[Data items]

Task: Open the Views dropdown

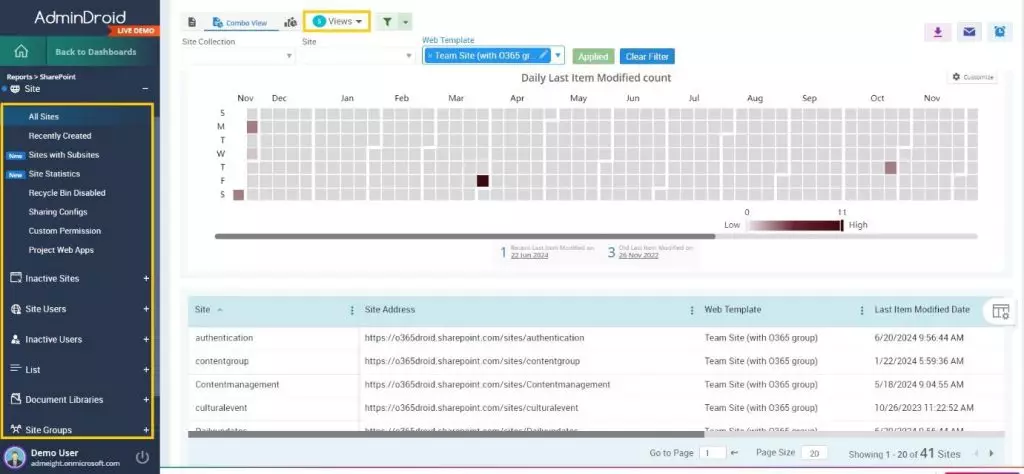Action: click(x=337, y=21)
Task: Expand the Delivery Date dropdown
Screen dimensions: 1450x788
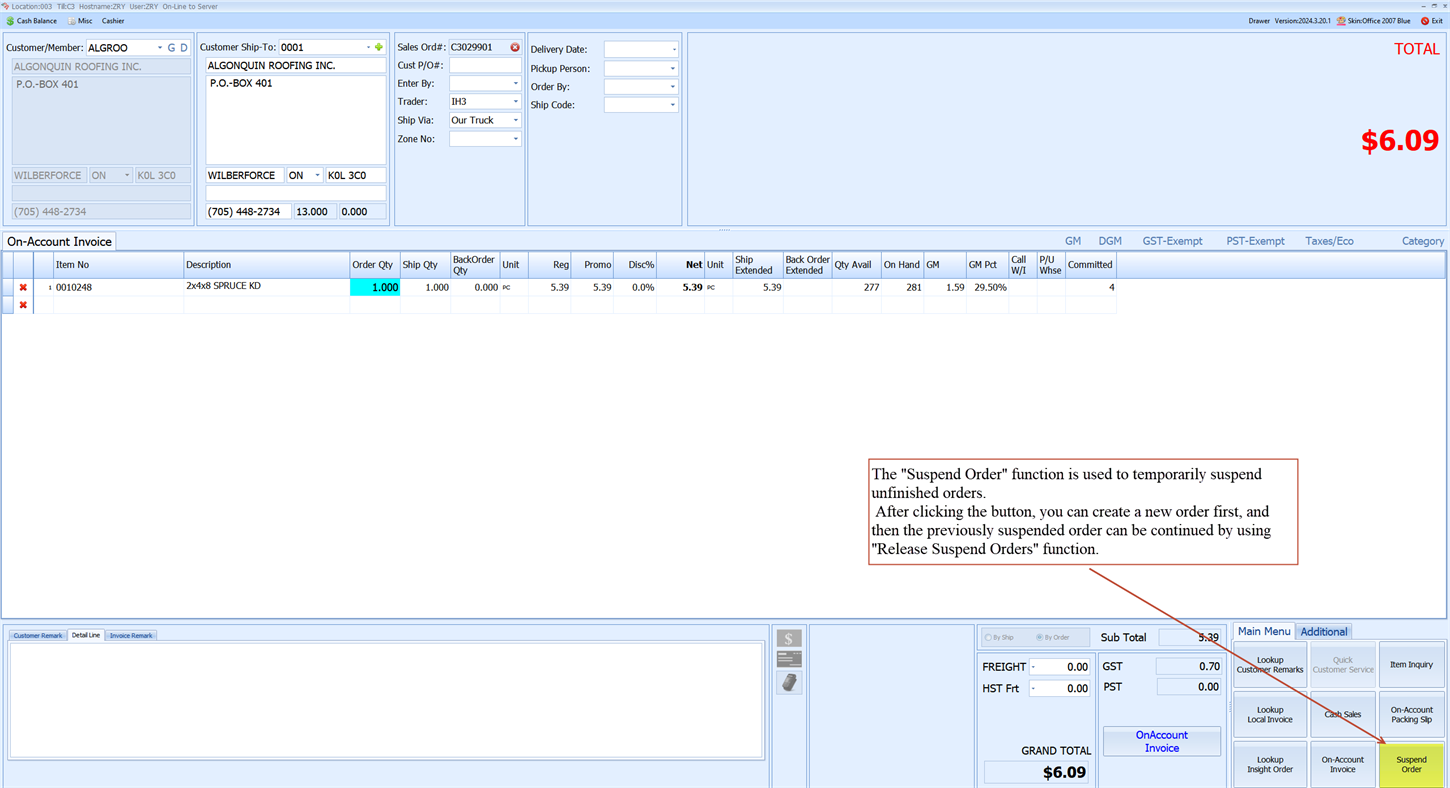Action: 673,50
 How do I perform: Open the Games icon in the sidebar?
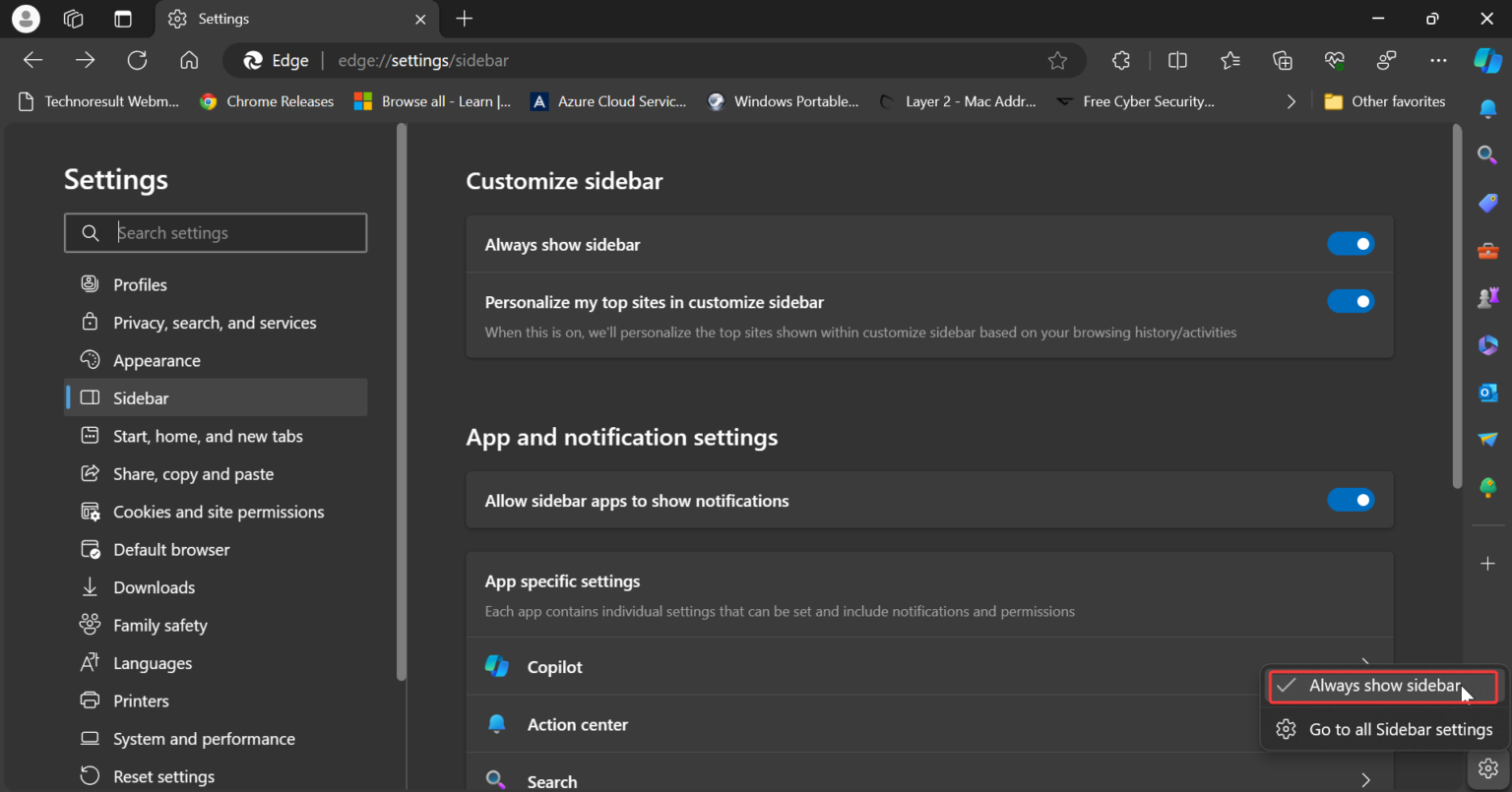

Written request ▸ Turn the lines from the one containing "Task: Expand the Delivery Date dropdown" through the end of the data items into a JSON list of strings, with one string per line and blank lines omitted. Leave the pictures out.

Written solution ▸
[
  "Task: Expand the Delivery Date dropdown",
  "Screen dimensions: 1450x788",
  "Action: 673,50",
  " How do I perform: Open the Games icon in the sidebar?"
]